Santelli, author of the new book "This Land Is Your Land: Woody Guthrie and the Journey of an American Folk Song," moderated an "artist roundtable" session earlier in the day that was part of a daylong academic symposium on Guthrie's music, this one themed "Different Shades of Red: Woody Guthrie and the Oklahoma Experience at 100."
Various sessions explored the complicated relationship between Guthrie and his native state, which in the decades since his death in 1967 at age 55 from Huntington's disease has resisted formally acknowledging his cultural influence because of his liberal politics.

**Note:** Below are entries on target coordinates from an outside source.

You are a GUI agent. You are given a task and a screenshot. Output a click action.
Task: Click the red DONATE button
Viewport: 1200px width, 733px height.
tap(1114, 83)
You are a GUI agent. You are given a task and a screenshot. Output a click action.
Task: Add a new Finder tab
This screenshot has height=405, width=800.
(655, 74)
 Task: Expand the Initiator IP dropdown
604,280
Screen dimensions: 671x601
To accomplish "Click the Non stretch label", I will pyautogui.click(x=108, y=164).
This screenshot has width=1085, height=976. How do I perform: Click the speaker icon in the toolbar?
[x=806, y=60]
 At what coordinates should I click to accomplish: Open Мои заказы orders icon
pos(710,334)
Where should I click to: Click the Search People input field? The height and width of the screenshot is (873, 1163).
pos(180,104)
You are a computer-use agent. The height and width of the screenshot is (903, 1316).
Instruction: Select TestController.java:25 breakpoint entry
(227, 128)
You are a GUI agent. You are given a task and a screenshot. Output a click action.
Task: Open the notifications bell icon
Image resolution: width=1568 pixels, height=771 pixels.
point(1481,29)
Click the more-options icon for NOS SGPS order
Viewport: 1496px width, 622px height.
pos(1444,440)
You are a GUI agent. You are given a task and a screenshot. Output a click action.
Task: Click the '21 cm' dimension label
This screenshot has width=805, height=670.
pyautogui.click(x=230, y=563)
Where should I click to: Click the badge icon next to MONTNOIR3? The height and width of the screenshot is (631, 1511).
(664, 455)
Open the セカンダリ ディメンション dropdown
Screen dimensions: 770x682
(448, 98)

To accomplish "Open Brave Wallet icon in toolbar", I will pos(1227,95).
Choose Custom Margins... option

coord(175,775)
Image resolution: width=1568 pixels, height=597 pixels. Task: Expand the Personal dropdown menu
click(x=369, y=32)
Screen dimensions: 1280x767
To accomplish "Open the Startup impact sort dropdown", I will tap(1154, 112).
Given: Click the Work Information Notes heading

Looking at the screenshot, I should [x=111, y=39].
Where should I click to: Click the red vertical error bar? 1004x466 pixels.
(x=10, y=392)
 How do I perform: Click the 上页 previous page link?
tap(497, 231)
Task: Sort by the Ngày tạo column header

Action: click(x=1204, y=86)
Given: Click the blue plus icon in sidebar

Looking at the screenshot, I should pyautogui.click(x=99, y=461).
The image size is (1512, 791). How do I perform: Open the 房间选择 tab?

Although Guthrie is by most measures the most celebrated musician ever to come out of the Sooner State, in recent years many have resisted public commemorations. In the 2008 presidential election, Oklahoma was the only state in the U.S. in which every county voted for the Republican ticket.
As different speakers noted during the symposium that preceded the evening concert, even though Guthrie was championed by American socialists and communists in the 1930s and '40s, he never joined their parties. "He was a 'commonist,'" said national radio commentator, author and former Texas politician Jim Hightower.
Western music specialist and Guthrie scholar Guy Logsdon said Guthrie's politics essentially came down to one issue: "More than anything, he hated greed," Logsdon said during Saturday's symposium. "He believed that greed was the worst thing ever — worse than communism, worse than fascism."
"Most of his critics are political," Arlo Guthrie said later, during a quick stop for a sandwich near Erick, Okla., touted on a roadside billboard as the home of another Oklahoma musical wag, Roger Miller. "He doesn't have literary critics — nobody says the man couldn't write. Nobody says the songs are no good.
"My dad told me to thank people for who they are," he said. "There's a balance in the world, and if somebody's being stupid, don't criticize 'em for it — if they stop being who they are, you might have to take their place."
Still, fans' efforts to celebrate him in his native Okemah gathered enough steam to launch an annual Woody Guthrie music festival only 15 years ago. But elsewhere around the nation and the world, he is being celebrated in multiple ways for his centennial year.
A three-CD boxed set released last month, "Woody at 100," collects previously unreleased recordings discovered by the Smithsonian Folkways label, where Guthrie did much of his recording.
Dozens of other Guthrie celebrations are on the books this year, many independently organized. The cornerstone events put together by the Guthrie family and the Grammy Museum include a panel Thursday at the South by Southwest Music Conference in Austin, Texas.
In Salinas, where Guthrie spent time while living among migrant workers in California's Central Valley in the 1940s, the annual Steinbeck Festival on May 3-5 will host a salute to Guthrie.
And that's just in the U.S. There also will be extensive salutes to his music through the year in Canada, Germany and Austria.
As Hightower pointed out during his talk, "Musicians continue to keep Woody's music alive because Woody's music keeps them alive."